# Get all revisions that are redirects

For a given wiki we want to find all revisions that are redirects.
We query [wmf.mediawiki_wikitext_history](https://wikitech.wikimedia.org/wiki/Analytics/Data_Lake/Content/XMLDumps/Mediawiki_wikitext_history).

How:
- get all redirect-aliases
 - for any wiki we can extract all redirect-aliases from '%s-latest-siteinfo-namespaces.json.gz'
- query all revision-ids that are redirects
 - we look at the column 'revision_text'
 - we check whether the it starts with the string '#redirect [[*]]' or any of its aliases using sql's LIKE command
 - we only consider lower-case strings (syntax agnostic to capitalization)
- regexp-extract to get redirect-page from text-field

In [11]:
import os
from pyspark.sql.functions import col,regexp_extract ## for extracting redirect-page
from redirect import get_redirect_aliases ## for getting redirect-aliases

In [93]:
## Which wiki
wiki_date = '2019-07'
wiki_name = 'frwiki'

In [94]:
## select the wmf table
sqlContext.sql('USE wmf')

## we look up the json of the latest siteinfo-namespaces file
filename = os.path.join('/mnt','data','xmldatadumps','public','%s'%wiki_name,'latest','%s-latest-siteinfo-namespaces.json.gz'%wiki_name)
list_redirect_aliases = get_redirect_aliases(filename)
print(list_redirect_aliases)

## construct the string-matching condition
str_revision_redirect_match = '('
for i_redirect_alias, redirect_alias in enumerate(list_redirect_aliases):
 if i_redirect_alias > 0:
 str_revision_redirect_match += ' OR '
 str_revision_redirect_match += 'LOWER(revision_text) LIKE "%s [[%%]]%%"'%(redirect_alias.lower())
str_revision_redirect_match += ')'
# print(str_revision_redirect_match)

['#REDIRECT', '#REDIRECTION']
(LOWER(revision_text) LIKE "#redirect [[%]]%" OR LOWER(revision_text) LIKE "#redirection [[%]]%")


In [95]:
## query all revision which start with '#redirect [[*]]' or one of its redirect-aliases

# query with limit and without ordering
query = 'SELECT page_id, revision_id, \
substring_index(revision_text," [[",1) as redirect_command, \
substring(revision_text, locate("[[",revision_text) +2,locate("]]",revision_text) - locate("[[",revision_text)-2) as redirect_page_title \
FROM wmf.mediawiki_wikitext_history \
WHERE snapshot="%s" \
AND wiki_db="%s" \
AND %s'\
%(wiki_date,wiki_name,str_revision_redirect_match)
print(query)
result = sqlContext.sql(query)

SELECT page_id, revision_id, substring_index(revision_text," [[",1) as redirect_command, substring(revision_text, locate("[[",revision_text) +2,locate("]]",revision_text) - locate("[[",revision_text)-2) as redirect_page_title FROM wmf.mediawiki_wikitext_history WHERE snapshot="2019-07" AND wiki_db="frwiki" AND (LOWER(revision_text) LIKE "#redirect [[%]]%" OR LOWER(revision_text) LIKE "#redirection [[%]]%")

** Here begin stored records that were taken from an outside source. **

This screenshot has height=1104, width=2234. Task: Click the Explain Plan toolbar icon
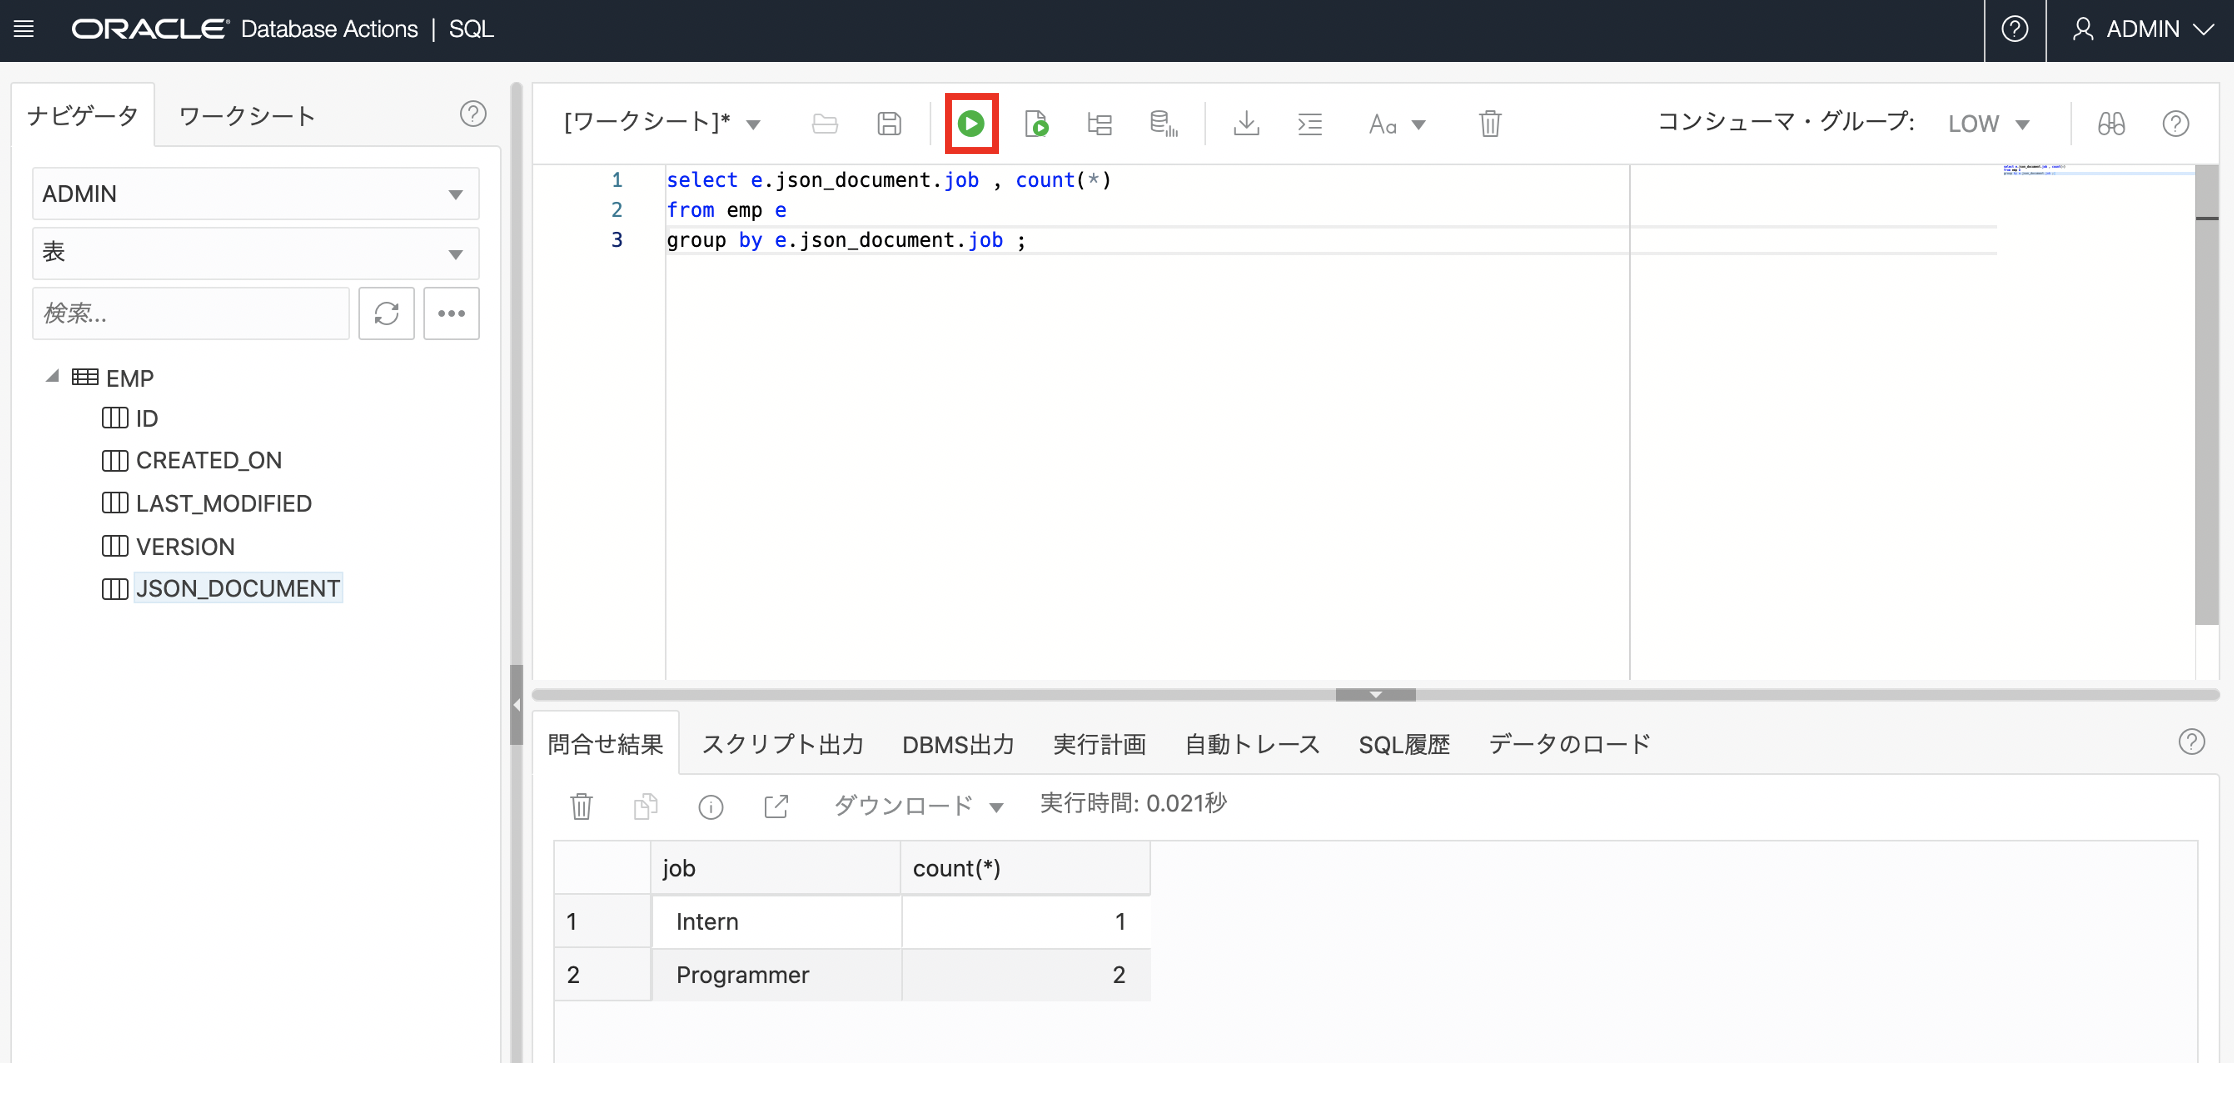(1100, 124)
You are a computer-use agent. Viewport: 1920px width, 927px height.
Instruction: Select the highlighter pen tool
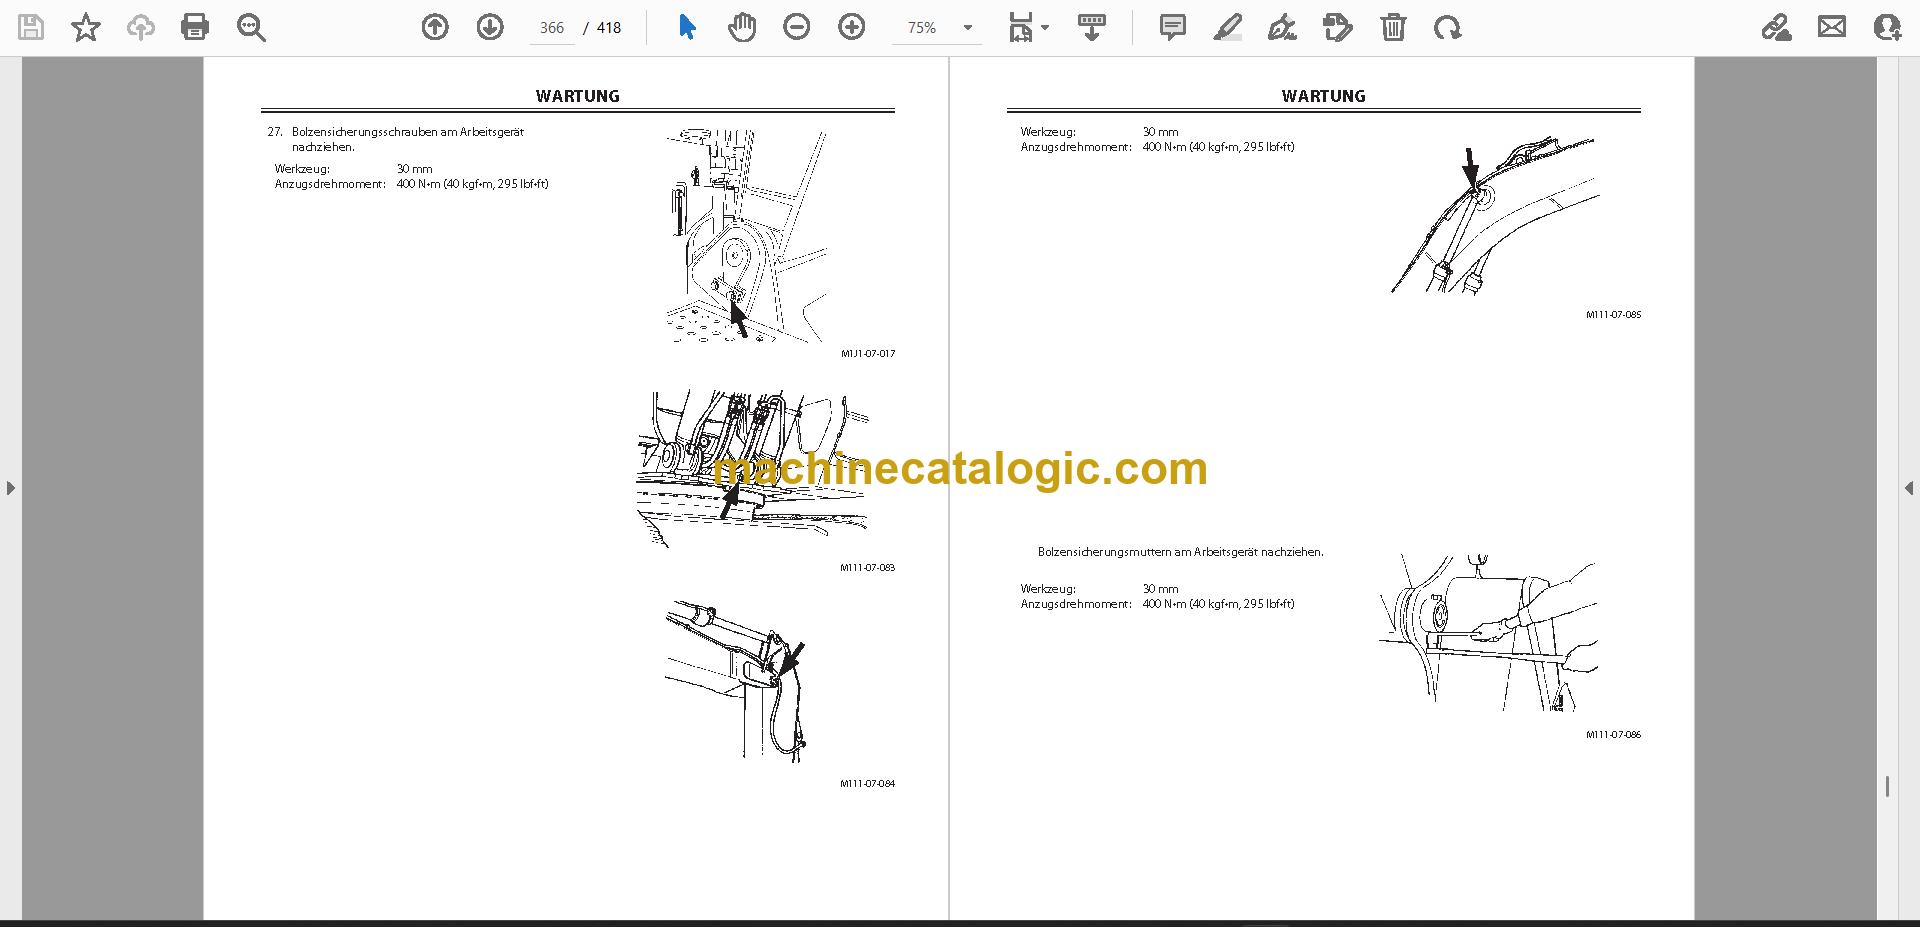point(1228,27)
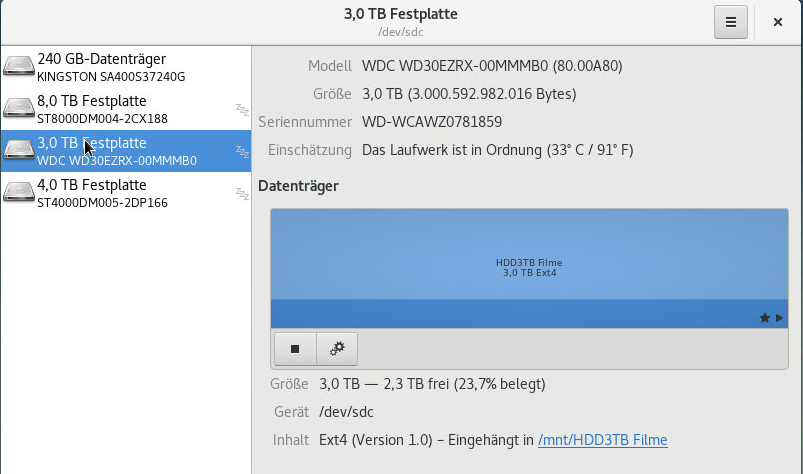Unmount partition with the stop button

(295, 349)
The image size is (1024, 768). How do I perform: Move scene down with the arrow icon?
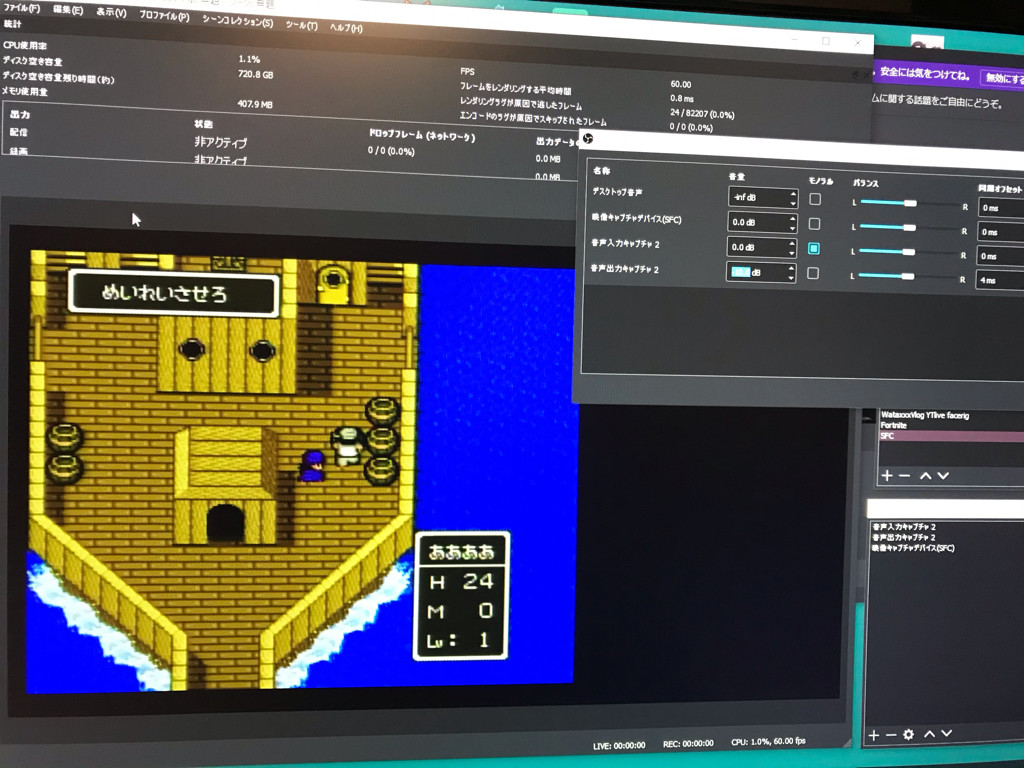click(943, 475)
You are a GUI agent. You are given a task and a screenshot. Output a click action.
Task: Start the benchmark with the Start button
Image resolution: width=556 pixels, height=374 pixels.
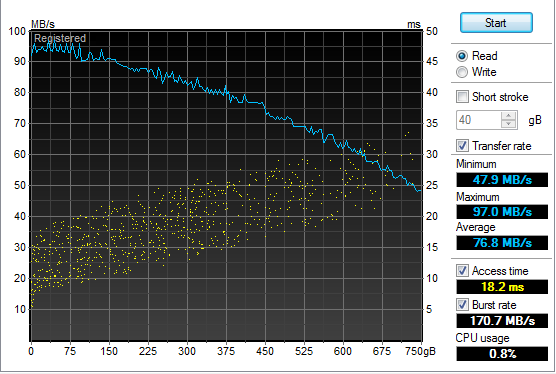click(496, 23)
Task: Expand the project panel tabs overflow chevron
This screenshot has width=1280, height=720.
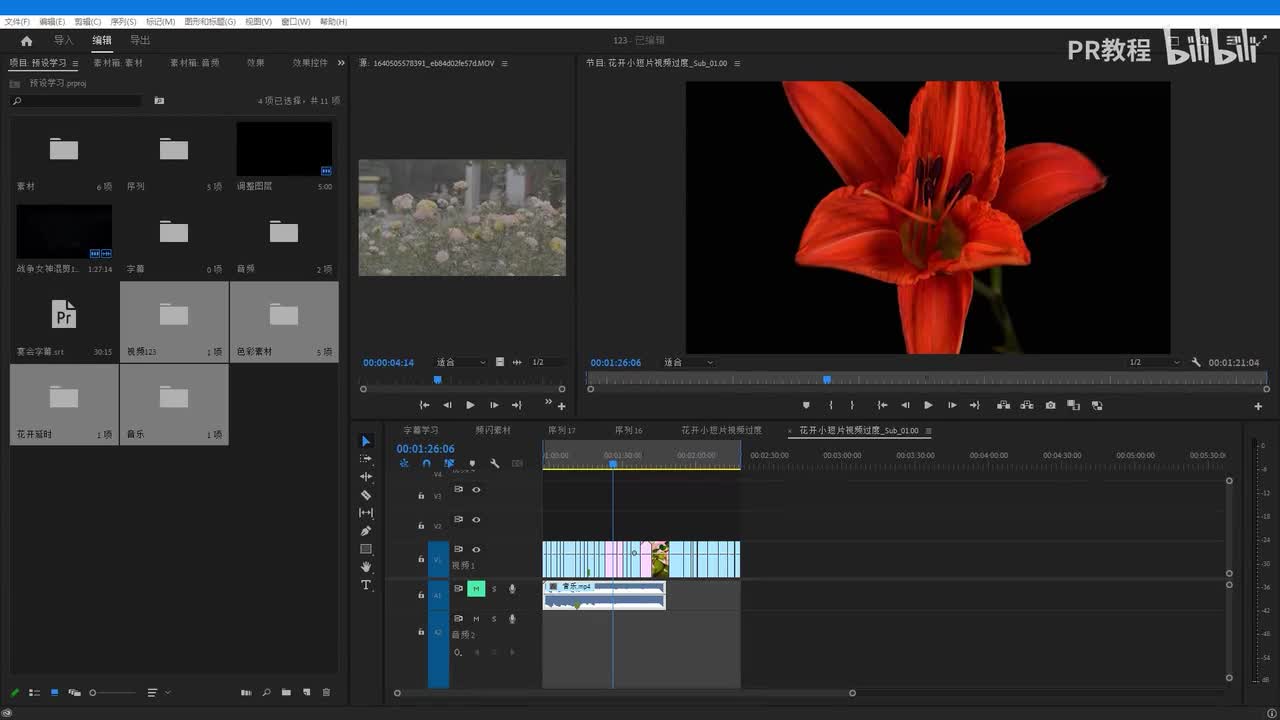Action: 341,63
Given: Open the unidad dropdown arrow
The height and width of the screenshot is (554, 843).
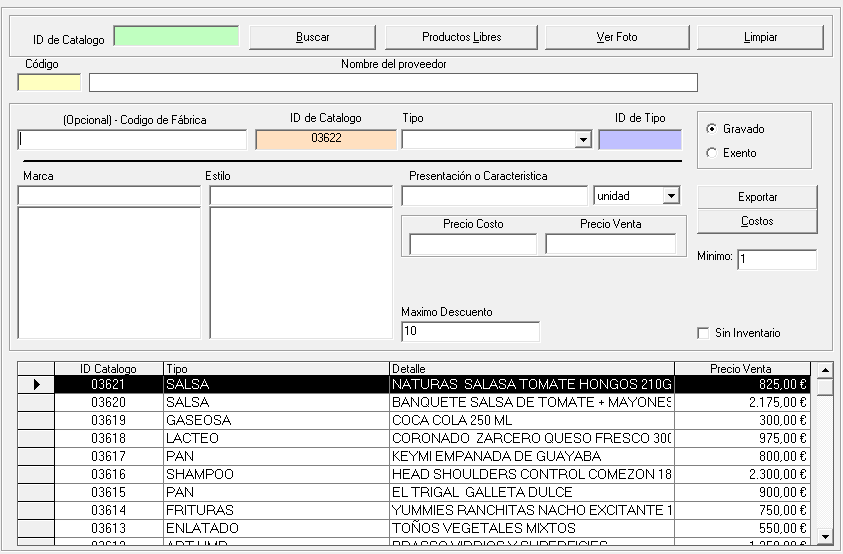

## Check whether we can make the queries

In [96]:
%%time
result.show(10)

+--------+-----------+----------------+--------------------+
| page_id|revision_id|redirect_command| redirect_page_title|
+--------+-----------+----------------+--------------------+
| 231994| 3775427| #redirect| Guépard|
| 2936717| 39899757| #REDIRECT| Rodolfo Siviero|
| 3138668| 31660615| #REDIRECT|Discuter:Dorothy ...|
| 4034735| 84625169| #REDIRECTION|Patrimoine cultur...|
| 5566576| 66821896| #REDIRECTION|Liste des ancienn...|
| 5576417| 66999144| #REDIRECTION|Aide:Comment défe...|
| 6807454| 86741693| #REDIRECTION| Kaartin kasarmi|
| 7097745| 92657854| #REDIRECTION| Viktor & Rolf|
| 7099859| 92688351| #REDIRECTION| Marcien (juriste)|
|10677616| 134963025| #REDIRECTION|Argyll and Bute (...|
+--------+-----------+----------------+--------------------+
only showing top 10 rows

CPU times: user 4 ms, sys: 4 ms, total: 8 ms
Wall time: 18.3 s


In [97]:
%%time
result.count()

Py4JJavaError: An error occurred while calling o395.count.
: org.apache.spark.SparkException: Job aborted due to stage failure: Task 8629 in stage 27.0 failed 4 times, most recent failure: Lost task 8629.3 in stage 27.0 (TID 10681, an-worker1088.eqiad.wmnet, executor 394): ExecutorLostFailure (executor 394 exited caused by one of the running tasks) Reason: Container killed by YARN for exceeding memory limits. 6.9 GB of 6 GB physical memory used. Consider boosting spark.yarn.executor.memoryOverhead.
Driver stacktrace:
	at org.apache.spark.scheduler.DAGScheduler.org$apache$spark$scheduler$DAGScheduler$$failJobAndIndependentStages(DAGScheduler.scala:1602)
	at org.apache.spark.scheduler.DAGScheduler$$anonfun$abortStage$1.apply(DAGScheduler.scala:1590)
	at org.apache.spark.scheduler.DAGScheduler$$anonfun$abortStage$1.apply(DAGScheduler.scala:1589)
	at scala.collection.mutable.ResizableArray$class.foreach(ResizableArray.scala:59)
	at scala.collection.mutable.ArrayBuffer.foreach(ArrayBuffer.scala:48)
	at org.apache.spark.scheduler.DAGScheduler.abortStage(DAGScheduler.scala:1589)
	at org.apache.spark.scheduler.DAGScheduler$$anonfun$handleTaskSetFailed$1.apply(DAGScheduler.scala:831)
	at org.apache.spark.scheduler.DAGScheduler$$anonfun$handleTaskSetFailed$1.apply(DAGScheduler.scala:831)
	at scala.Option.foreach(Option.scala:257)
	at org.apache.spark.scheduler.DAGScheduler.handleTaskSetFailed(DAGScheduler.scala:831)
	at org.apache.spark.scheduler.DAGSchedulerEventProcessLoop.doOnReceive(DAGScheduler.scala:1823)
	at org.apache.spark.scheduler.DAGSchedulerEventProcessLoop.onReceive(DAGScheduler.scala:1772)
	at org.apache.spark.scheduler.DAGSchedulerEventProcessLoop.onReceive(DAGScheduler.scala:1761)
	at org.apache.spark.util.EventLoop$$anon$1.run(EventLoop.scala:48)
	at org.apache.spark.scheduler.DAGScheduler.runJob(DAGScheduler.scala:642)
	at org.apache.spark.SparkContext.runJob(SparkContext.scala:2034)
	at org.apache.spark.SparkContext.runJob(SparkContext.scala:2055)
	at org.apache.spark.SparkContext.runJob(SparkContext.scala:2074)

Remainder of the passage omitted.